'Goldene Kamera' einmal anders:
Schönherr fordert 'Recht auf
Erinnerung'
Laudatio, herzliche Gratulation, kurze Dankesrede und
Grüße an Familie, Freunde und Kollegen..., in diesem Rahmen bewegen sich
Film- und Fernsehpreisverleihungen im Allgemeinen. Bei der als
"Millennium-Gala" gefeierten Veranstaltung zur 'Goldenen Kamera' in Berlin,
fiel denn auch der Beitrag von Dietmar Schönherr deutlich aus dem Rahmen.

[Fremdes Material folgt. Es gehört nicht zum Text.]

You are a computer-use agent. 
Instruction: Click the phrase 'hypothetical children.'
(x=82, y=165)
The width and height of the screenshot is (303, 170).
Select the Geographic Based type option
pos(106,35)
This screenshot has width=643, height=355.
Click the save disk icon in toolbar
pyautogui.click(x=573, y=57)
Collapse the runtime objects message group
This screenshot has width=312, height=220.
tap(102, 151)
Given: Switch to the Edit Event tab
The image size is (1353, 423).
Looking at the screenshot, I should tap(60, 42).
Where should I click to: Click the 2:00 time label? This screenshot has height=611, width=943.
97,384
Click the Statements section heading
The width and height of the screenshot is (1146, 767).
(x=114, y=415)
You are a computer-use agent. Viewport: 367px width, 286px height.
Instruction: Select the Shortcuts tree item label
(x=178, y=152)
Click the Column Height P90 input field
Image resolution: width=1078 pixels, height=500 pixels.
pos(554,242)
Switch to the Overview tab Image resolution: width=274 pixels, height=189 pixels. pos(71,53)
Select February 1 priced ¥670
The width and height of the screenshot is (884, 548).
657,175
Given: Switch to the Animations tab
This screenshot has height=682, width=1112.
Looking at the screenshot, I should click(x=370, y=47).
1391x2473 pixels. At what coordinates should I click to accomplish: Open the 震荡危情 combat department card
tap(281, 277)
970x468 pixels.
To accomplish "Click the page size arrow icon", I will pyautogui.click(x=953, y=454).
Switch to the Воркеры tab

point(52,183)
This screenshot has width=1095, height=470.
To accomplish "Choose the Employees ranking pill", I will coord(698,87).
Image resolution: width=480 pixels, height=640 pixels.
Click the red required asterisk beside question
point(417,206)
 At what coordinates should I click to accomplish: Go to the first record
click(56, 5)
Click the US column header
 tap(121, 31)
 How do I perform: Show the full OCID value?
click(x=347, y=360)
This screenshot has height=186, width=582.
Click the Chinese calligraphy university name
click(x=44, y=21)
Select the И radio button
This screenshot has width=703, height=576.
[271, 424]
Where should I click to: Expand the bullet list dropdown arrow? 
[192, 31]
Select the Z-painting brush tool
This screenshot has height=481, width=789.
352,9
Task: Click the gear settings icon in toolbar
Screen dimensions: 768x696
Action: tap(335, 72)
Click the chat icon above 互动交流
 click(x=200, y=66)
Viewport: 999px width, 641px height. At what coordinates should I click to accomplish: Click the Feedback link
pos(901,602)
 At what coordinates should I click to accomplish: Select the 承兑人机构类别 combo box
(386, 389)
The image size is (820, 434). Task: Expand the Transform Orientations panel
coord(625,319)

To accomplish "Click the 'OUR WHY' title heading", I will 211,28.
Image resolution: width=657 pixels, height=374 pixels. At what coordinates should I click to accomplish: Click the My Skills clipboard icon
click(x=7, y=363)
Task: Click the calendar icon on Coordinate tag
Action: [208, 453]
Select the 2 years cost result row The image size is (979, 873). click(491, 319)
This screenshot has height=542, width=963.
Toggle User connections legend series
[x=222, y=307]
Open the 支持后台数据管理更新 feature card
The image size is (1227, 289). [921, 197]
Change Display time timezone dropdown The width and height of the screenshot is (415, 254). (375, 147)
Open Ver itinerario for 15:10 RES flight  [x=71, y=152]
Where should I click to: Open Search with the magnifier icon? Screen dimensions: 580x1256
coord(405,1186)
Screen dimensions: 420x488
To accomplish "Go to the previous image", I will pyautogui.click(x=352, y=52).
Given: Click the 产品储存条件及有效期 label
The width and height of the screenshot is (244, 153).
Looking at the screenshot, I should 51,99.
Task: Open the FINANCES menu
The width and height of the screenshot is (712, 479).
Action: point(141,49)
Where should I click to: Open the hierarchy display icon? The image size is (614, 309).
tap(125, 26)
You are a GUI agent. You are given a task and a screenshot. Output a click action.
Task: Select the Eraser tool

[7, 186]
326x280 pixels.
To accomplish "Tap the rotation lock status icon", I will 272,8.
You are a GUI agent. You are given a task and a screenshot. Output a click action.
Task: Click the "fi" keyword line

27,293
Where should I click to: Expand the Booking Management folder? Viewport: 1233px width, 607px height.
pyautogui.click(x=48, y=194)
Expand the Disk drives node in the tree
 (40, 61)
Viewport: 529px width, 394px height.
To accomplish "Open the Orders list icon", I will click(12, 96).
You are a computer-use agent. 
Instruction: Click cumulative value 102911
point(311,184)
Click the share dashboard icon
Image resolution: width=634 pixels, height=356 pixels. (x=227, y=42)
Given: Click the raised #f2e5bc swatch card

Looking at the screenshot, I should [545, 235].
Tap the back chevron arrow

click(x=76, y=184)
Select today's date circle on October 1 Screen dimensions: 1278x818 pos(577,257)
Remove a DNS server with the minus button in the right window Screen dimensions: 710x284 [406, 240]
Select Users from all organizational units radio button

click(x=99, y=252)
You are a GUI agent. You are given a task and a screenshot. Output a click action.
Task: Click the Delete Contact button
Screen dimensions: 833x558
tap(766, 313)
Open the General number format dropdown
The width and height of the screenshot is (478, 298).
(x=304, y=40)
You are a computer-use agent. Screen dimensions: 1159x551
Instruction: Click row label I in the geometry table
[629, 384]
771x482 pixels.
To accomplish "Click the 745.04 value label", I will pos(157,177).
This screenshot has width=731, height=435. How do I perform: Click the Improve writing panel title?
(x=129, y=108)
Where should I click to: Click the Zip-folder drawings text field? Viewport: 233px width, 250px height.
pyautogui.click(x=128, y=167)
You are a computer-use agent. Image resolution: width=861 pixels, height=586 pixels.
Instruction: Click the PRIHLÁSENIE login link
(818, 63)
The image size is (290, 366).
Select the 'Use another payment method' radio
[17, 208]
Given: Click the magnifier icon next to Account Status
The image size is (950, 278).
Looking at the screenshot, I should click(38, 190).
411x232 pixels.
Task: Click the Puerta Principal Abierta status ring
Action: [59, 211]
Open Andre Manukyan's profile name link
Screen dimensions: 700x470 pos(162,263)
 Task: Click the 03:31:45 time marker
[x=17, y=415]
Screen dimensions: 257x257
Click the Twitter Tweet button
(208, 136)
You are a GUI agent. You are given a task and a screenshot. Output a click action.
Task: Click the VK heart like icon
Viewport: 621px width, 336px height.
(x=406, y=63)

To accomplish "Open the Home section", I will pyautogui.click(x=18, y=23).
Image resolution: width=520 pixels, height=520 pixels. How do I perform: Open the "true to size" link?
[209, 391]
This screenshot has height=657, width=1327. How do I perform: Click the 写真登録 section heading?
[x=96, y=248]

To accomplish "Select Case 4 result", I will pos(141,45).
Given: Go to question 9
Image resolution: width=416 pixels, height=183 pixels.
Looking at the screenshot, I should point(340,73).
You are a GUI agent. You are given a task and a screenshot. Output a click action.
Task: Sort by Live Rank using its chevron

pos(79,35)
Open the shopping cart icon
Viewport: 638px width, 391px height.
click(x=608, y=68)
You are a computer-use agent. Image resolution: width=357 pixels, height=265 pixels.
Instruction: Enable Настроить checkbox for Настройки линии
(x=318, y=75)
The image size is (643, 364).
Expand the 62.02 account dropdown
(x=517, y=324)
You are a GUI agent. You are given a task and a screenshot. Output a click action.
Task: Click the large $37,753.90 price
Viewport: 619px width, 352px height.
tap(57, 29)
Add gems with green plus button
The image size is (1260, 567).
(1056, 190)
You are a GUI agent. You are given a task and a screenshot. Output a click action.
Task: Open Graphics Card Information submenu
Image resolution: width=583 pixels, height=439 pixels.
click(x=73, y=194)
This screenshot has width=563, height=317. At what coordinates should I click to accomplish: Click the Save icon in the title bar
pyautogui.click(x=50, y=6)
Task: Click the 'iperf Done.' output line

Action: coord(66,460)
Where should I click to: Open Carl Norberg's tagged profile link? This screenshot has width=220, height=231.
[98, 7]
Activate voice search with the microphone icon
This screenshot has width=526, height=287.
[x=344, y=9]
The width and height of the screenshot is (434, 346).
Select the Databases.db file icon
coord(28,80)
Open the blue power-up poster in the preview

Schönherr (72), der für seine Rolle als Commander McLane
in "Raumpatrouille Orion" einen der ' Jahrhundertpreise' erhielt, nützte
diese Gelegenheit um sich zur Walser-Rede zu äußern und klar und deutlich zu
fordern, dass 'historische Verantwortung in unserem Bewußtsein
festgeschrieben' sein müsse.
Sogleich folgten Relativierungen und Spekulationen, warum
und weshalb Schönherr zu so einer Rede komme. Das ZDF wollte Schönherrs Rede
bei Ausstrahlung (12.2.99) einer Aufzeichnung von der Veranstaltung (9.2.99)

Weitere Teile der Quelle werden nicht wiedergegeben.